Dans ce brouhaha numérique, plusieurs pays se sont distingués par l’ampleur et la structuration de cette agitation. L’Algérie, d’abord, où des réseaux de comptes anonymes et coordonnés ont activement cherché à instrumentaliser l’incident. L’objectif était limpide : exploiter une fenêtre de tir pour fragiliser une relation bilatérale solide, en tentant de projeter sur l’axe Rabat–Dakar des rivalités politiques qui lui sont étrangères. Une méthode désormais éprouvée, où l’arène sportive sert de prétexte à des agendas diplomatiques contrariés.

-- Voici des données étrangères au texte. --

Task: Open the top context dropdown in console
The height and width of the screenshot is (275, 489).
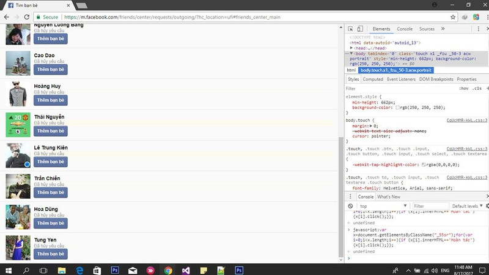Action: (x=379, y=206)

Mais l’Algérie n’a pas été seule dans cette séquence. La Côte d’Ivoire a également vu émerger des milliers de faux comptes cherchant à envenimer la situation. Cette agitation numérique s’inscrit dans le prolongement d’une rivalité sportive ancienne et profondément ancrée dans l’imaginaire collectif sénégalais, où chaque confrontation devient un marqueur émotionnel fort. Ici encore, l’incident marocain a servi de catalyseur opportun, permettant à certains acteurs de déplacer une rivalité historique vers un terrain diplomatique qui ne la concernait pas.
À cette surenchère se sont ajoutés d’autres intervenants périphériques, sans lien direct ni avec la finale ni avec les pays impliqués. En Afrique, les frustrations politiques, les compétitions régionales et les ressentiments non résolus constituent un terreau fertile. Il suffit parfois de peu pour que chacun tente de régler ses comptes dès qu’une brèche s’ouvre. Les réseaux sociaux offrent alors un espace sans frontières, où la responsabilité s’efface derrière l’anonymat.
Face à ces tentatives de manipulation, une réalité demeure pourtant incontestable : les relations entre le Maroc et le Sénégal ne se réduisent ni à un match, ni à quelques vidéos virales. Elles s’inscrivent dans une histoire longue, fondée sur le respect mutuel, la coopération économique, la convergence diplomatique et des liens humains profonds, forgés bien au-delà des contingences sportives.
Ni Rabat ni Dakar n’ont cédé à l’escalade verbale. Les autorités comme les élites d’opinion des deux pays ont privilégié la retenue et la responsabilité institutionnelle, refusant de donner corps à des narratifs artificiels fabriqués à distance. Cette maturité contraste avec l’activisme de ceux qui cherchent, depuis l’ombre numérique, à exporter leurs propres impasses politiques ou émotionnelles.
La séquence post-finale de la CAN 2025 rappelle ainsi une vérité essentielle : l’Afrique est désormais un champ de bataille informationnel à part entière. Mais elle démontre aussi que les relations solides résistent aux tempêtes fabriquées. Entre le Maroc et le Sénégal, le lien est trop profond pour être altéré par des armées de comptes anonymes, qu’ils soient motivés par des rivalités politiques ou sportives.